Intelligence and Spirit begins, before its first line, let us recall, with the subheading:
IT IS ONLY WHAT IT DOES
Energeia before ontology. We also read in Negarestani’s text, which appeared after Malabou’s, of ‘the infinite métis of intelligence’. One should watch, after all, for the fox in Negarestani’s philosophical stage presence. Joyce, of course, knows métis like his mount of Venus, and the supercomputer of infinite intelligence is never far from Derrida’s mind when trying to count all the strands of Joyce’s final writing in just ‘two words’:
I will tell you what I will do and what I will not do. I will not serve that in which I no longer believe, whether it calls itself my home, my fatherland, or my church: and I will try to express myself in some mode of life or art as freely as I can and as wholly as I can, using for my defense the only arms I allow myself to use—silence, exile, and cunning.
The heraldic arms of cunning, the fox and the octopus all rolled into one, the brain at its most artificial.
*
Here are some darlings we might not wish to kill, this time in Ulysses:
Of the twoheaded octopus, one of whose heads is the head upon which the ends of the world have forgotten to come while the other speaks with a Scotch accent. The tentacles . . .
But why accent or flavour at all? And:
What was he saying? The ends of the world with a Scotch accent. Tentacles: octopus. Something occult: symbolism. Holding forth. She’s taking it all in. Not saying a word. To aid gentleman in literary work.
Since an infinite amount could be said here of the twoheaded octopus, on one of whose amnesiac heads ends of worlds amnesiacally fail to fall and yet on that count are accounted (for), let us not make rewritability the enemy of perfection.
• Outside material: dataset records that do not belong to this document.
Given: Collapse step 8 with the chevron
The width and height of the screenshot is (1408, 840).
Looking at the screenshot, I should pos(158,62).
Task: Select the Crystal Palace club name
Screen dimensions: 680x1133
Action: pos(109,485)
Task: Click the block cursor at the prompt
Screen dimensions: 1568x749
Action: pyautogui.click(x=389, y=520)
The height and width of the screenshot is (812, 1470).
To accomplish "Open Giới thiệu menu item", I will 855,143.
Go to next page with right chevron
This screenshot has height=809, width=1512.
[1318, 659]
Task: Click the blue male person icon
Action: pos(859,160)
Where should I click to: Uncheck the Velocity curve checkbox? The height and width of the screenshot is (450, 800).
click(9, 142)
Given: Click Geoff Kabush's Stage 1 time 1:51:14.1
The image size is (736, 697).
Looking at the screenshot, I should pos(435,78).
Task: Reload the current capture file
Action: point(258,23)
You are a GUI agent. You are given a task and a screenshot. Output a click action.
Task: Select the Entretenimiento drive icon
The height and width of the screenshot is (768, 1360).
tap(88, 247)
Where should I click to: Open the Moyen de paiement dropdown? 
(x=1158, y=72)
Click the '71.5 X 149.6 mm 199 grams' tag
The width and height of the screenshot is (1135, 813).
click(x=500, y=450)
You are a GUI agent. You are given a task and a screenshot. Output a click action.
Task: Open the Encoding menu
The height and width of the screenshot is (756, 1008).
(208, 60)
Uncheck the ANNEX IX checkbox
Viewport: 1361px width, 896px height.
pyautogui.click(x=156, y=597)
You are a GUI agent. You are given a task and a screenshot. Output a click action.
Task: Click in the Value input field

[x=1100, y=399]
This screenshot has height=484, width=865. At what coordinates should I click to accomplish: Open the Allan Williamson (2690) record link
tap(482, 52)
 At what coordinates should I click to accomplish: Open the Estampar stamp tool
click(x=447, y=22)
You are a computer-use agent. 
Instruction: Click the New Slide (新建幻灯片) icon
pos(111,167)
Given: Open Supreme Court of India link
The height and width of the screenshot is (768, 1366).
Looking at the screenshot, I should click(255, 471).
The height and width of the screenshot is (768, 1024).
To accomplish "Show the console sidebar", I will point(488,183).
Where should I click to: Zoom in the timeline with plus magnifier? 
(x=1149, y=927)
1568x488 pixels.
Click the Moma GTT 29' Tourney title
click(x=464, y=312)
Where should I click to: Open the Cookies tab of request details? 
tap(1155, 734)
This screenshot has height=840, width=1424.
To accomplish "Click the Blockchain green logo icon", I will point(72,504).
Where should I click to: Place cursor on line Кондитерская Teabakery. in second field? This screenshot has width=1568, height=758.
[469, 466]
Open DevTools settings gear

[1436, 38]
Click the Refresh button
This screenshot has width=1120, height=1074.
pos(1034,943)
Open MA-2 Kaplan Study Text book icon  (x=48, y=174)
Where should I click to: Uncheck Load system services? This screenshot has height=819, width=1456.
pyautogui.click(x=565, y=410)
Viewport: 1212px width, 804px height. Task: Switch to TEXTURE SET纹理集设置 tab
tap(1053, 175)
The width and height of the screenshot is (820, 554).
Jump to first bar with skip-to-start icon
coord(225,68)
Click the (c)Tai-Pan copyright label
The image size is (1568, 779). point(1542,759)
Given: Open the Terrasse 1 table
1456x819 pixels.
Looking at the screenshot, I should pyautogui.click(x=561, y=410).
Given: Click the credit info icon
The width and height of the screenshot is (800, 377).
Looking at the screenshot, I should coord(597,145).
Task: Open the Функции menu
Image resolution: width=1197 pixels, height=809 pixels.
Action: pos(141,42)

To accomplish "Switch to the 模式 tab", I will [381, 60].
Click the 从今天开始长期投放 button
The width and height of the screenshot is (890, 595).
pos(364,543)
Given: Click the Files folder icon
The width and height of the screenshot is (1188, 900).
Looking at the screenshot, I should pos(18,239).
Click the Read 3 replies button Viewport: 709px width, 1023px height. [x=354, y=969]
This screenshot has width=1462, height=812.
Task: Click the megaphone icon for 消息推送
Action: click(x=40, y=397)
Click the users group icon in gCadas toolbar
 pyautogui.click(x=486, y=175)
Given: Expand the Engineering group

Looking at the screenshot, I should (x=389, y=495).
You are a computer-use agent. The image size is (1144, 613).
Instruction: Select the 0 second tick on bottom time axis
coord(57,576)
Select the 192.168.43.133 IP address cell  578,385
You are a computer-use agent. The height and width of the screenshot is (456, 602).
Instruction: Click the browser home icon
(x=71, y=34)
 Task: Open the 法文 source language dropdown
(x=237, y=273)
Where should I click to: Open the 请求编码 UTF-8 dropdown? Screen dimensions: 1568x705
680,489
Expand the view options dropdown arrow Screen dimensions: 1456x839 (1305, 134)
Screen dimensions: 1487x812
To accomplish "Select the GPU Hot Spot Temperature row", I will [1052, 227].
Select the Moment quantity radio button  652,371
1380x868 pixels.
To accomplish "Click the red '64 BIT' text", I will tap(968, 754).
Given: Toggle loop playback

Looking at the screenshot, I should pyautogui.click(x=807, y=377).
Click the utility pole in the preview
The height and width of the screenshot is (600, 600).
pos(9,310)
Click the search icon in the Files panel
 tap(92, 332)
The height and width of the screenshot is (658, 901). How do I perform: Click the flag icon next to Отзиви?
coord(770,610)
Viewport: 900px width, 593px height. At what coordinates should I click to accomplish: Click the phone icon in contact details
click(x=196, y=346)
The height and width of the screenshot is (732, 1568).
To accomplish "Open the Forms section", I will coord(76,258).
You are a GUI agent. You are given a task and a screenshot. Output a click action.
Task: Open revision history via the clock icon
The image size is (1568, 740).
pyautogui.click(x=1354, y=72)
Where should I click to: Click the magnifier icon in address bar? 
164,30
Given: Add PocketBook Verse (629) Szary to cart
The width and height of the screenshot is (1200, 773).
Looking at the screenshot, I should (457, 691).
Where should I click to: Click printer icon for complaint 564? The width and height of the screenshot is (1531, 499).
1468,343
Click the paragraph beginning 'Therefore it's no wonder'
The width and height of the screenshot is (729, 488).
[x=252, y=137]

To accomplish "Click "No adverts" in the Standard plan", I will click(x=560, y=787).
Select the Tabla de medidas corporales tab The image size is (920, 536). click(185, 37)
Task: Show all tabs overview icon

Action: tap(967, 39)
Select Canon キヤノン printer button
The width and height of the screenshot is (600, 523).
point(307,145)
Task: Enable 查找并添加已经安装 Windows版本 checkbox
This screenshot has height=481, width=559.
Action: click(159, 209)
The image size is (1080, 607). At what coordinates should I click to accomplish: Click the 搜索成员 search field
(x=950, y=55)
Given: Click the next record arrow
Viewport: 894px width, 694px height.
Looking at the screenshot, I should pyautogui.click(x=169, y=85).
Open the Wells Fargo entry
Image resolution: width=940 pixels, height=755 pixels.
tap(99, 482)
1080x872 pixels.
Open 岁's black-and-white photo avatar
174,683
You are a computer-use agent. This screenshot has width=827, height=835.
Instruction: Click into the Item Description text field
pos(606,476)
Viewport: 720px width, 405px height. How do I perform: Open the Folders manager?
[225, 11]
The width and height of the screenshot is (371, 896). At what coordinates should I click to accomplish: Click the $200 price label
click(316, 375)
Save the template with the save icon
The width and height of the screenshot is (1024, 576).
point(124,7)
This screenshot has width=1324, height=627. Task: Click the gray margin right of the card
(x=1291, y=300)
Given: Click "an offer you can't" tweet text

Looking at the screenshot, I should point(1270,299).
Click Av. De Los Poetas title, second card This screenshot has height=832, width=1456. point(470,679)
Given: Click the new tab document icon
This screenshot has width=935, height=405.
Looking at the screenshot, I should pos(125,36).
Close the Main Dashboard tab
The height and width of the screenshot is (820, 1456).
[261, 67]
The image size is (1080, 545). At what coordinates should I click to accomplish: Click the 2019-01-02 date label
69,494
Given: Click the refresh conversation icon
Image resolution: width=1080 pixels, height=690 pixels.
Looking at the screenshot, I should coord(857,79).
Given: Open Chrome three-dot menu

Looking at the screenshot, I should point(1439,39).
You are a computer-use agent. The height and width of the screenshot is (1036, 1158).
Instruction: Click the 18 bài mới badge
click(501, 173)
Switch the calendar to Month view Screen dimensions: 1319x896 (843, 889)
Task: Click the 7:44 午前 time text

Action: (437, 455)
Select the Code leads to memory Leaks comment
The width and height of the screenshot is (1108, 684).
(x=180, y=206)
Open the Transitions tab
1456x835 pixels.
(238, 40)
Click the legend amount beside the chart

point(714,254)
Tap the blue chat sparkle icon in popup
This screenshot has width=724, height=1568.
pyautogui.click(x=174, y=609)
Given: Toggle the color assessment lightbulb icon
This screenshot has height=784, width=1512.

Let us attempt, right now, instead, to rewrite the entirety of Finnegans Wake (allegorically) and to deliver it over to the cunning intelligence of a new tractability that may be innovatively Octo-Homeric through and through. For this, we may need Joyce’s own text. But we may also need the any-text and the any-style at all: the humanimal rigour of whatever stylus or digitus. Without doubt, after a certain point, if not already, there will no longer be literary style (‘gentleman in literary work’) but something else. To define in advance this something else as a flattening out is to delimit what artificial magic may be watching and taking in. Perhaps what we mean is the excitement and fear of realizing that our writing work may, already, now, not be judged worthy of incorporation by the coming mind.
In fact, never trust a poet.
when I read the Malabou métis reference I was at first reading it as mestizo / mulatto / mixed ... which made sense in relation to (infinite)(un)translatability and the mixedness or hybridity of the Joycean text ... but then I realised (having looked around a bit) that it was more a Ulyssean reference to a trickster ... so that the Metis (nymph) and métis skill / cunning opened in a different direction ... and the cunning for me lies 'in the text' as opposed to 'in the author' - shifting nervously away from the auteur / adored / idolised (especially having spent time in the English department of the University Joyce studied at) and leaving the magical mixing to happen in some self-sustaining / infinite machine / endless (re)(self) production that is the Wake;
I spent the (mostly) wretched summer of 1998 pierremenarding Joyce. I have written Finnegans Wake, and even parts of it. (And then I wrote a koan about what this taught me in my first book).